The global stock market selloff Friday following the United Kingdom's vote to leave the European Union proved that the financial markets largely believed Britain was going to vote for the status quo.
While many financial advisers and market analysts saw the initial market pullback as a keen buying opportunity, the fallout from the historic Brexit vote could linger for a couple of years as the details get sorted out.
“For U.S. investors, this means uncertainty for European investments in general and U.K. investments in particular,” said Chris Chen, wealth strategist at Insight Financial Strategists.
As Mr. Chen pointed out, the U.K. will have two years to fully depart from the European Union that it has been a part of since 1973, and the transition should generally favor the rest of Europe over the U.K.
“Europe comes out a little bit ahead because more jobs will flow from Britain to the rest of Europe,” he said. “Leading up to the vote, the markets were priced assuming they would stay in the EU, but because I'm a long-term investor my clients are going to be okay because I think everything will right itself in the long term.”
Doug Cote, chief investment strategist at Voya Financial, said the volatility in the wake of the vote might have been compounded by the news coming out on a Friday, which meant more investors would want to head for safety prior to a weekend full of meetings and hand-wringing over what comes next.
“Investors don't want to have to worry about it all weekend, because a lot of fear can build,” he said. “Of course, it could be a good thing too, because maybe investors can use the weekend to calm down.”
Despite the market's volatile reaction on Friday, including seeing U.S. stocks close down 3.4%, calm is what most advisers are promoting in the wake of the Brexit vote.
“I'm counseling investors to stick to your plan on this historic Brexit vote, because changing now after the fact is what I call the folly of gaming divarication,” Mr. Cote said. “Investors risk getting whipsawed if change at this point.”
While the vote could hardly be defined as an unexpected “black swan” event, because it could only have gone one of two ways and it was considered a toss up to the very end, the financial markets clearly expected Britain to favor staying put.
“It was a surprise to the markets because the markets were pricing in a 'remain' vote, and the markets don't like uncertainty,” said Todd Rosenbluth, director of mutual fund and ETF research at S&P Capital IQ.

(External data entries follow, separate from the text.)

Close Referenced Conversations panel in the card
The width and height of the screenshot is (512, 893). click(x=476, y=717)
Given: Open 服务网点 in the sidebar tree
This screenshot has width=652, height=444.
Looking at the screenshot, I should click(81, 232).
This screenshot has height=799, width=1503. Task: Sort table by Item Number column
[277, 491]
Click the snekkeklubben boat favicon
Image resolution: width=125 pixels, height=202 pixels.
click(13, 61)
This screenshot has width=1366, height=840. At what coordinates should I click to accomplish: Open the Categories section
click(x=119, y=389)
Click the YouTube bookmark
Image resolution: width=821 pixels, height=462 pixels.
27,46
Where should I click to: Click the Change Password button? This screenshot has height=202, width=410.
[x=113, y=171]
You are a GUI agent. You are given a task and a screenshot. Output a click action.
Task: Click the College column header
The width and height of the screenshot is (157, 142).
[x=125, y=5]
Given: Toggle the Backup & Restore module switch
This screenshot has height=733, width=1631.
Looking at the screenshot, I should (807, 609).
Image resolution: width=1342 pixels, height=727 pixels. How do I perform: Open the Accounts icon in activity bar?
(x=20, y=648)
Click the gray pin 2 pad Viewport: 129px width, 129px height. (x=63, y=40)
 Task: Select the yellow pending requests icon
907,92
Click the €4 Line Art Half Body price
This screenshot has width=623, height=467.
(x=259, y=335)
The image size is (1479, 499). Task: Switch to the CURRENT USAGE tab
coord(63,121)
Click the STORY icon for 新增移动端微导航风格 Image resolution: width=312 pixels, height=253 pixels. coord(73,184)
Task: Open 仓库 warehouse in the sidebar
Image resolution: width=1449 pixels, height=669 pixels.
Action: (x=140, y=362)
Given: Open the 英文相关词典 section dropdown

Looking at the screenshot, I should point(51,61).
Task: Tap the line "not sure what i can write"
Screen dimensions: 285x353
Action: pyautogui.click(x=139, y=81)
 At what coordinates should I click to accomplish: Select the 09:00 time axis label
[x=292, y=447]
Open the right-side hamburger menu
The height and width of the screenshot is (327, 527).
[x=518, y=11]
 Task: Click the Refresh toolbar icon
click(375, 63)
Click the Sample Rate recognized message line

“At this point, the market selloff is either a buying opportunity or a reason to do nothing,” he added. “It's historically been better to buy then to bail. The market will recover, but it takes time for it to recover, so being in is better than being out and trying to time it.”
Financial advisers, in general, had been paying close attention to the unfolding scenario leading up to the historic Brexit vote, and some even factored it into their portfolio strategies.
“Seven days before the vote we cut our international exposure down to 10%, and we plan to keep it that way for the remainder of the year,” said Jon Ulin, managing principal at Ulin & Co. Wealth Management.
“It is a little bit of market timing, but it was obvious to me it could be a big dip in the markets,” he added. “There seemed to be a strong chance this was going to happen.”
Wells Fargo Investment Institute, the registered investment advisory arm of the bank's wealth and investment management division, is recommending frequent balancing, bringing portfolio allocations in line with strategic objectives while adding and trimming allocation to exploit price drops as entry points for favorable investments.
“General market uncertainty and the volatility it brings are likely to favor U.S. stocks, while developed and emerging-market stocks are expected to face downward pressure in the near future,” Wells Fargo Investment Institute's head global market strategist Paul Christopher and research analyst Peter Donisanu said in a research note Friday.
UBS Group AG also is encouraging investors not to abandon their long-term strategies or sell down risky assets in the heightened market volatility.
“We would look to global policy makers and central bankers to issue statements over the coming hours and days,” Mark Haefele, the global chief investment officer of UBS' wealth management business said in a note Friday. “There is a strong likelihood of coordinated central bank action to support liquidity.”